Data to use:
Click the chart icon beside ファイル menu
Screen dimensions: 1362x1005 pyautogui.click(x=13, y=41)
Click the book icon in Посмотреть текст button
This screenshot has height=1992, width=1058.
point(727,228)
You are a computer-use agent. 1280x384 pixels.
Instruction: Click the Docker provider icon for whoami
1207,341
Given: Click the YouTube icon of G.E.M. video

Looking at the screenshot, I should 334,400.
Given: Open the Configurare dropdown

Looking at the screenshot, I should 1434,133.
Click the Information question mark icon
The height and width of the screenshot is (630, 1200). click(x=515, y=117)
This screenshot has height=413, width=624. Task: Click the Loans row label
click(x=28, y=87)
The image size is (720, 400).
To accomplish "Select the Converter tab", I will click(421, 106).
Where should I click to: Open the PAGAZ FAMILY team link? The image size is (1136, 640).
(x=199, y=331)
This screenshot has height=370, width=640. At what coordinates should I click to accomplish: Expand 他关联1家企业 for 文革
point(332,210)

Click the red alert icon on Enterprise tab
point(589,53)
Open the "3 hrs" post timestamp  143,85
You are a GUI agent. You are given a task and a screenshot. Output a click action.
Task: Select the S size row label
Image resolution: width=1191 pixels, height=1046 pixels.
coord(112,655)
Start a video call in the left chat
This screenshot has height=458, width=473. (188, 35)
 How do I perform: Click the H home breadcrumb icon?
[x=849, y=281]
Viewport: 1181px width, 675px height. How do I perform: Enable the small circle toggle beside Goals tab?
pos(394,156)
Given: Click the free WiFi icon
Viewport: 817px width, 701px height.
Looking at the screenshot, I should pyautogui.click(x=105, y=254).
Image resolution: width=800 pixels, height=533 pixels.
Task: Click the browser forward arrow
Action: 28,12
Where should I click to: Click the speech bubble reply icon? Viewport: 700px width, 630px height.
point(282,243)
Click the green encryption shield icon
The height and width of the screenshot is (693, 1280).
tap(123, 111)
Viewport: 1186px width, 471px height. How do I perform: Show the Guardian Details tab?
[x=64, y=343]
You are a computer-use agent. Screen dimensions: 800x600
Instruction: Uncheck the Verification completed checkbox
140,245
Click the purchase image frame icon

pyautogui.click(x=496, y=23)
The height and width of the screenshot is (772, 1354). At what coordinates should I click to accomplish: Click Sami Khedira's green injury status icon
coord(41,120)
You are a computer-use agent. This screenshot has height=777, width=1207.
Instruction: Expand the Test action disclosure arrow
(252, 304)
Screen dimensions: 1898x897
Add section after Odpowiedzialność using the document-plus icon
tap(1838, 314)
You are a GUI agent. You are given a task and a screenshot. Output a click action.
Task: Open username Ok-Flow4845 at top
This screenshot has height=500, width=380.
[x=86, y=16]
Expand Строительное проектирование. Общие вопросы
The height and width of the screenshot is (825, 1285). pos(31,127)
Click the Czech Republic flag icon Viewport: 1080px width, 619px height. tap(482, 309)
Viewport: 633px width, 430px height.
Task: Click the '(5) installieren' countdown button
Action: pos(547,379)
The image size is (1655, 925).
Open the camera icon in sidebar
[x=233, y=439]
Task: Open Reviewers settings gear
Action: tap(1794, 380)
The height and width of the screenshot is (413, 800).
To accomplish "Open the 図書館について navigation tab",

What to work on: Copy out the records above exactly and completely.

Response area:
Click the chart icon beside ファイル menu
Screen dimensions: 1362x1005 pyautogui.click(x=13, y=41)
Click the book icon in Посмотреть текст button
This screenshot has height=1992, width=1058.
point(727,228)
You are a computer-use agent. 1280x384 pixels.
Instruction: Click the Docker provider icon for whoami
1207,341
Given: Click the YouTube icon of G.E.M. video

Looking at the screenshot, I should 334,400.
Given: Open the Configurare dropdown

Looking at the screenshot, I should 1434,133.
Click the Information question mark icon
The height and width of the screenshot is (630, 1200). click(x=515, y=117)
This screenshot has height=413, width=624. Task: Click the Loans row label
click(x=28, y=87)
The image size is (720, 400).
To accomplish "Select the Converter tab", I will click(421, 106).
Where should I click to: Open the PAGAZ FAMILY team link? The image size is (1136, 640).
(x=199, y=331)
This screenshot has height=370, width=640. At what coordinates should I click to accomplish: Expand 他关联1家企业 for 文革
point(332,210)

Click the red alert icon on Enterprise tab
point(589,53)
Open the "3 hrs" post timestamp  143,85
You are a GUI agent. You are given a task and a screenshot. Output a click action.
Task: Select the S size row label
Image resolution: width=1191 pixels, height=1046 pixels.
coord(112,655)
Start a video call in the left chat
This screenshot has height=458, width=473. (188, 35)
 How do I perform: Click the H home breadcrumb icon?
[x=849, y=281]
Viewport: 1181px width, 675px height. How do I perform: Enable the small circle toggle beside Goals tab?
pos(394,156)
Given: Click the free WiFi icon
Viewport: 817px width, 701px height.
Looking at the screenshot, I should pyautogui.click(x=105, y=254).
Image resolution: width=800 pixels, height=533 pixels.
Task: Click the browser forward arrow
Action: 28,12
Where should I click to: Click the speech bubble reply icon? Viewport: 700px width, 630px height.
point(282,243)
Click the green encryption shield icon
The height and width of the screenshot is (693, 1280).
tap(123, 111)
Viewport: 1186px width, 471px height. How do I perform: Show the Guardian Details tab?
[x=64, y=343]
You are a computer-use agent. Screen dimensions: 800x600
Instruction: Uncheck the Verification completed checkbox
140,245
Click the purchase image frame icon

pyautogui.click(x=496, y=23)
The height and width of the screenshot is (772, 1354). At what coordinates should I click to accomplish: Click Sami Khedira's green injury status icon
coord(41,120)
You are a computer-use agent. This screenshot has height=777, width=1207.
Instruction: Expand the Test action disclosure arrow
(252, 304)
Screen dimensions: 1898x897
Add section after Odpowiedzialność using the document-plus icon
tap(1838, 314)
You are a GUI agent. You are given a task and a screenshot. Output a click action.
Task: Open username Ok-Flow4845 at top
This screenshot has height=500, width=380.
[x=86, y=16]
Expand Строительное проектирование. Общие вопросы
The height and width of the screenshot is (825, 1285). pos(31,127)
Click the Czech Republic flag icon Viewport: 1080px width, 619px height. tap(482, 309)
Viewport: 633px width, 430px height.
Task: Click the '(5) installieren' countdown button
Action: pos(547,379)
The image size is (1655, 925).
Open the camera icon in sidebar
[x=233, y=439]
Task: Open Reviewers settings gear
Action: tap(1794, 380)
The height and width of the screenshot is (413, 800).
To accomplish "Open the 図書館について navigation tab",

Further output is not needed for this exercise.